▶ _Stated task_:
Rewrite every line of the items below with "ribbon" swapped in for "toolbar", changing nothing else, and leave out the pictures.

-------- Dataset records --------

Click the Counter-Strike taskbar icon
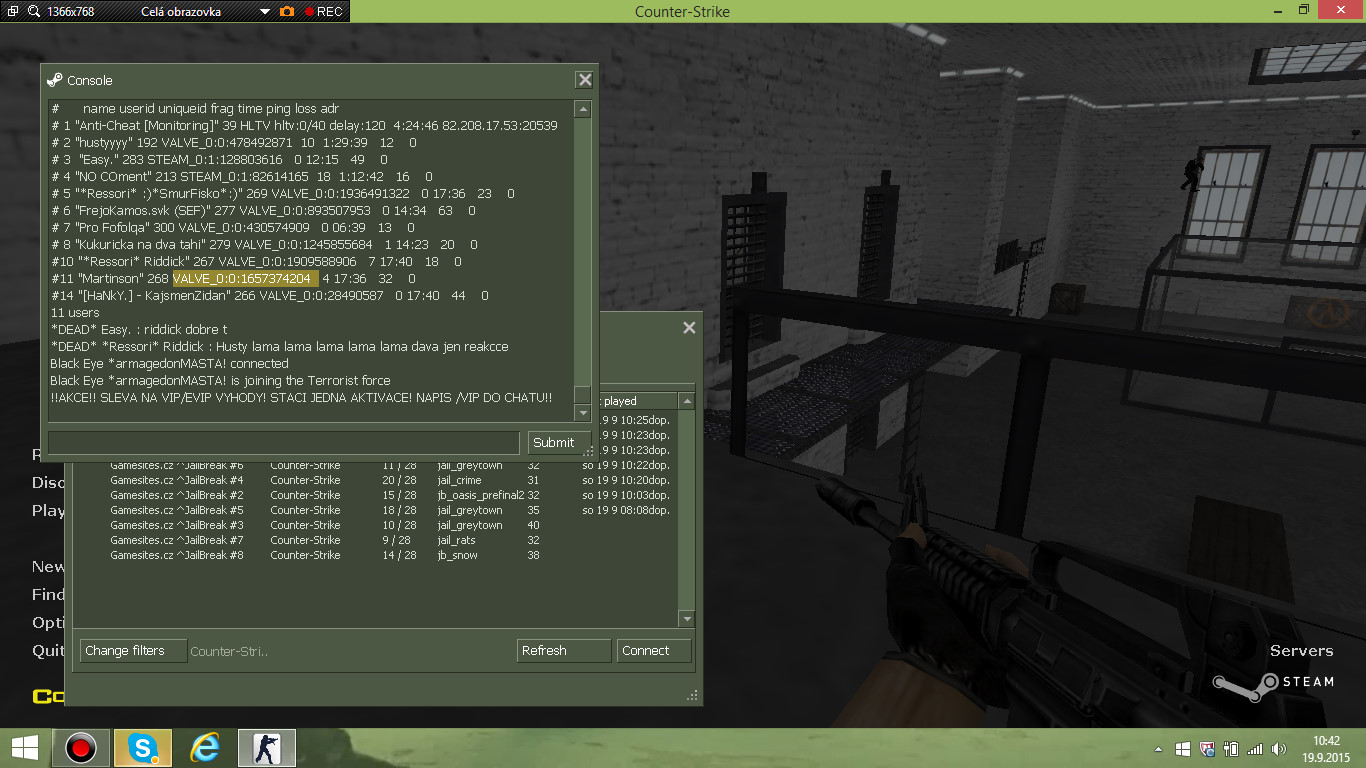This screenshot has height=768, width=1366. [266, 747]
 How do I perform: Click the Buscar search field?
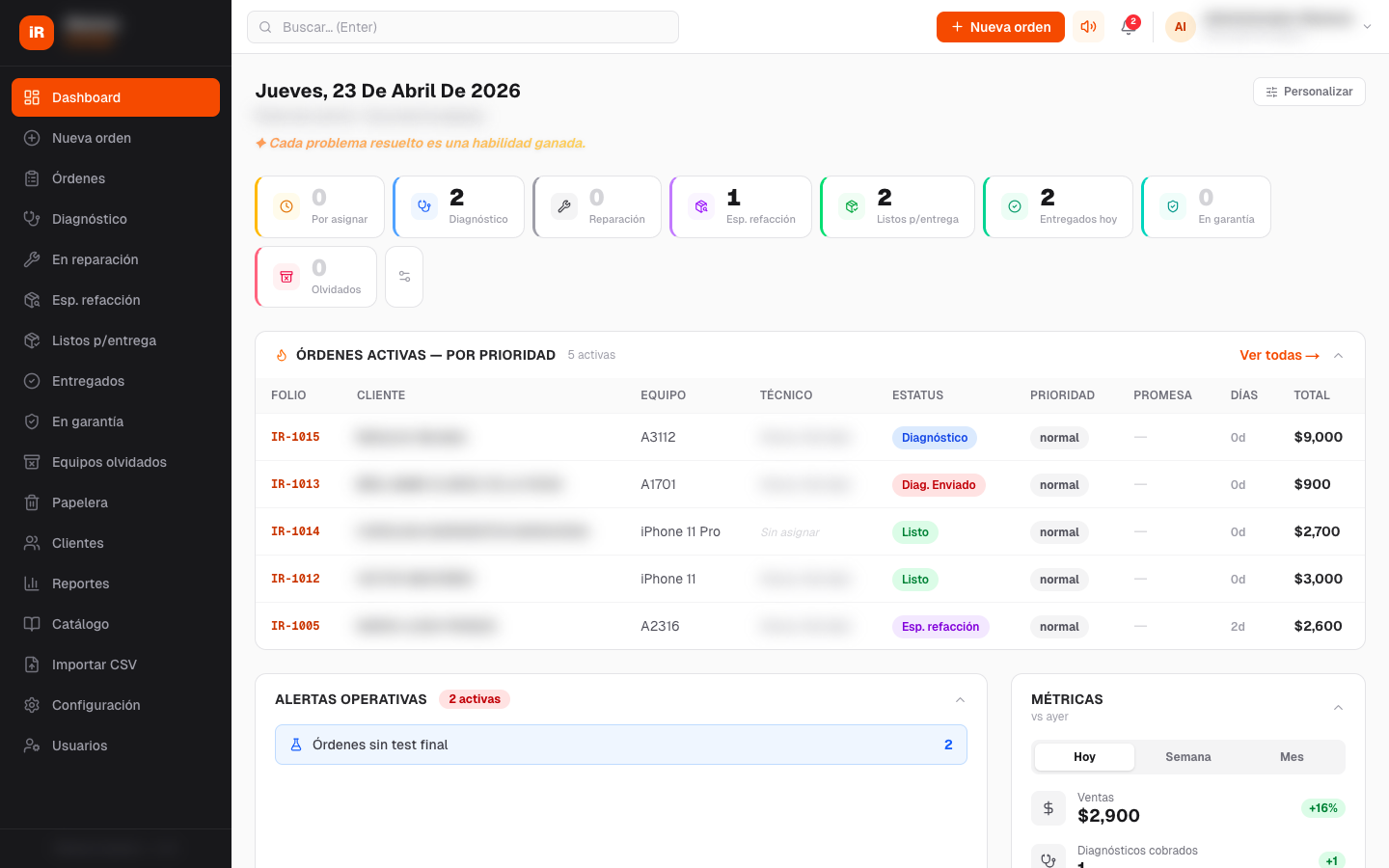tap(463, 27)
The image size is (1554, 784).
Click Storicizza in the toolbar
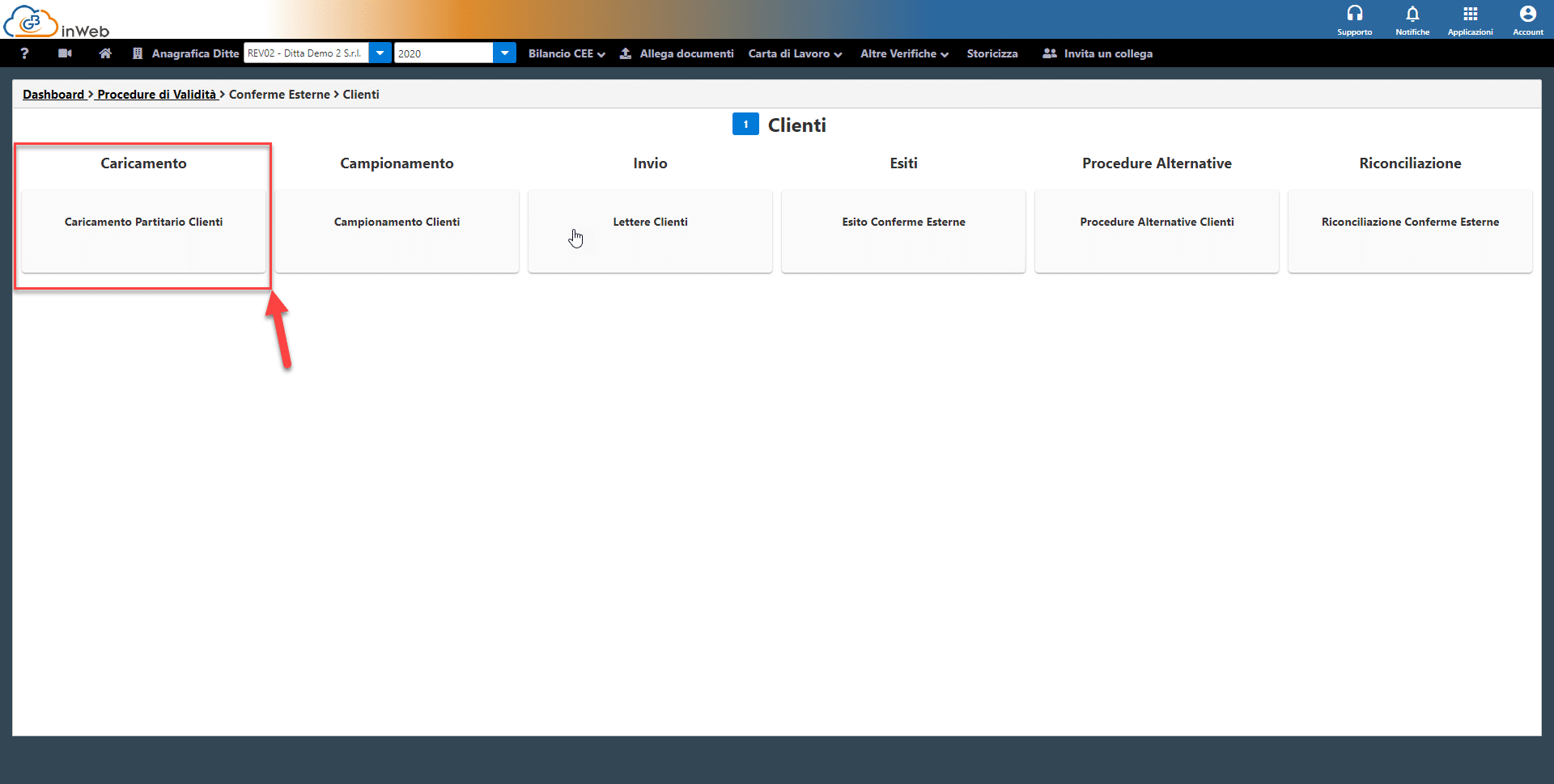click(992, 53)
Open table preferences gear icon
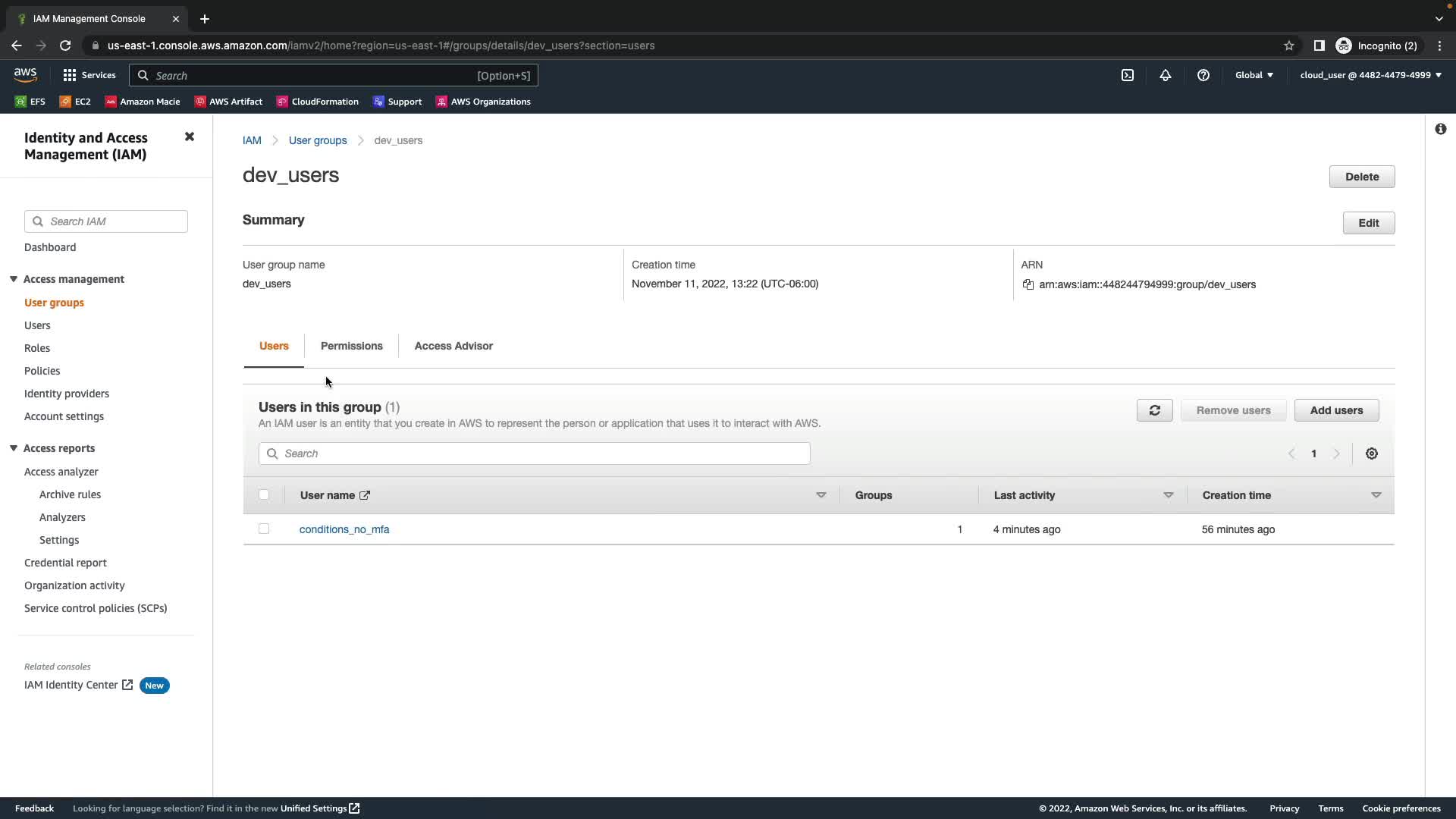This screenshot has width=1456, height=819. click(1372, 453)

--------

▶ _Written response_:
Click the Counter-Strike taskbar icon
This screenshot has height=768, width=1366. [266, 747]
 How do I perform: Click the Buscar search field?
tap(463, 27)
The image size is (1554, 784).
Click Storicizza in the ribbon
click(992, 53)
Open table preferences gear icon
This screenshot has width=1456, height=819. click(1372, 453)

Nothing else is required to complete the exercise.